Yang ketiga, kurang nyambung antara pokok bahasan dengan cerita yang dibawakan, atau mungkin sebenarnya nyambung tetapi karena kendala bahasa tadi jadi terkesan tidak ada hubungan.
Sebagai contoh, tiba2 Ustadz menyampaikan tentang tradisi ruwatan yang marak belakangan ini (dan hal ini sepertinya yang memicu ketidakpuasan sebagian audiens). Saya tidak bisa menangkap benang merah antara topik bahasan mengenai nabi palsu dengan tradisi ruwatan yang terjadi belakangan ini. Disebutkan bahwa ruwatan adalah tradisi jawa untuk menyenangkan bethorokolo, dan seterusnya. Kalau untuk menjelaskan penyimpangan2 akidah yang terjadi di masyarakat dewasa ini mungkin hal ini bisa dimengerti tetapi dengan topik yang sedang dibahas sepertinya tidak ada korelasinya.

Terus terang saya tidak begitu paham juga dengan bahasa dakwah yang katanya harus disampaikan dengan cara hikmah, tetapi rasanya sangat bijak kalau Ustadz tersebut dalam menyampaikan materinya dilakukan dengan bahasa yang baik, yang santun sehingga tidak menyinggung siapapun.
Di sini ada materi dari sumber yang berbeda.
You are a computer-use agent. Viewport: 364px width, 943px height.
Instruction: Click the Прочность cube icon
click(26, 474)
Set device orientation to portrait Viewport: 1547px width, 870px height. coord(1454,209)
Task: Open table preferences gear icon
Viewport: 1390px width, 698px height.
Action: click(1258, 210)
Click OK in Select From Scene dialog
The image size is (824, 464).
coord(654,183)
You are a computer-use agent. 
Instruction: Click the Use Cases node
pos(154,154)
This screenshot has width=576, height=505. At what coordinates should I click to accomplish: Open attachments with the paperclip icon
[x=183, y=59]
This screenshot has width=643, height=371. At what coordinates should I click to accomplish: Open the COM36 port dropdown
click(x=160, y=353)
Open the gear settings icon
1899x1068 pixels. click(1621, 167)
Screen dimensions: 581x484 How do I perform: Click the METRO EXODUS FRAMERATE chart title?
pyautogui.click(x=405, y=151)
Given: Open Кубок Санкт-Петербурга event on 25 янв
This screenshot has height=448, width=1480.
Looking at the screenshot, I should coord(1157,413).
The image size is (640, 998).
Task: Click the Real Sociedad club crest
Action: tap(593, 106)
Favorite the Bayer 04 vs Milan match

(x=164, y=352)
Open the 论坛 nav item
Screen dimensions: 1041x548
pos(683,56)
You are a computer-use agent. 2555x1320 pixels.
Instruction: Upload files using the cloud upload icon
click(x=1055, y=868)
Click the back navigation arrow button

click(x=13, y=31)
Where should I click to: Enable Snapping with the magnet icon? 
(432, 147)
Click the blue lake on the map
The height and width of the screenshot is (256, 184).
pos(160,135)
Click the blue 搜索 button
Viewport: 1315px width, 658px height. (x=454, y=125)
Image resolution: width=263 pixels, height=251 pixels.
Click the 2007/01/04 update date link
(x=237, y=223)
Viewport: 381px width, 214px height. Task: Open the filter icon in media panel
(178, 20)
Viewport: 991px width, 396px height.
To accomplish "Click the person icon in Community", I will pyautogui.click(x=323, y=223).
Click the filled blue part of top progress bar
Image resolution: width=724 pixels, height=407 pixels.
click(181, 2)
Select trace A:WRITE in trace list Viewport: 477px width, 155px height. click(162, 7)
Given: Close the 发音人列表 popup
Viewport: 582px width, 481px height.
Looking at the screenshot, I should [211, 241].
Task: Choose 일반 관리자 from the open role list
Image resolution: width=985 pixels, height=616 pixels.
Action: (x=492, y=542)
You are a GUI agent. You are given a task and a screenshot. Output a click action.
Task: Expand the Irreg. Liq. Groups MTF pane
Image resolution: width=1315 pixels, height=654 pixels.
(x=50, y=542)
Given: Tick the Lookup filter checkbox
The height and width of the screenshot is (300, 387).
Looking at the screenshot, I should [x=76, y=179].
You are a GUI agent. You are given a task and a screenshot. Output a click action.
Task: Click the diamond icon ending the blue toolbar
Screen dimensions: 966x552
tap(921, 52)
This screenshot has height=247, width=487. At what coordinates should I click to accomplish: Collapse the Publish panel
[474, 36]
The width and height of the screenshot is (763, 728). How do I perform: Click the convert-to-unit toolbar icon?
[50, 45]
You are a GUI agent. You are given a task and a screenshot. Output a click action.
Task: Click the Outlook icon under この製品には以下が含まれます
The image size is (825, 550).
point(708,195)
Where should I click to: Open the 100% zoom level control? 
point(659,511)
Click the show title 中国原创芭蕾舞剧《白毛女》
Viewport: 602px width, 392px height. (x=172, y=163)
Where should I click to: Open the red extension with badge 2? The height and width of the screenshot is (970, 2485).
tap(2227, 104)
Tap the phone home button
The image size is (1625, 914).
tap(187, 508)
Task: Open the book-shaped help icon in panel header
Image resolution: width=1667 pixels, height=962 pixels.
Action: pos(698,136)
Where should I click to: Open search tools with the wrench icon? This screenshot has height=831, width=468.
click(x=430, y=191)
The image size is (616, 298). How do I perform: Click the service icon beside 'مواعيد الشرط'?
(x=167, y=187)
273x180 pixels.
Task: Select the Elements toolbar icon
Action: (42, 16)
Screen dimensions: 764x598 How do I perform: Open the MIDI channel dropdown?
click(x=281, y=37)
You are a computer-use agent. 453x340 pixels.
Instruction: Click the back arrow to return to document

Banyak kok Ustadz yang menyampaikan materi ceramah yang isinya menurut saya jauh lebih keras dibandingkan yang disampaikan Ustadz semalam tetapi semua audiens malah menanggapinya dengan tertawa, padahal menurut saya si audiens sedang menertawakan dirinya sendiri. Dalam memberikan contoh2 mungkin langsung mengena ke audiens tetapi dengan gaya bahasa yang bagus audiens tidak merasa tersinggung bahwa dibuat tersenyum.

Jadi, masih menurut saya, Ustadz harus mempelajari kembali bahasa2 yang bijak sehingga dalam penyampaikan dakwahnya tidak menyinggung siapa2 tetapi juga jangan tidak fokus.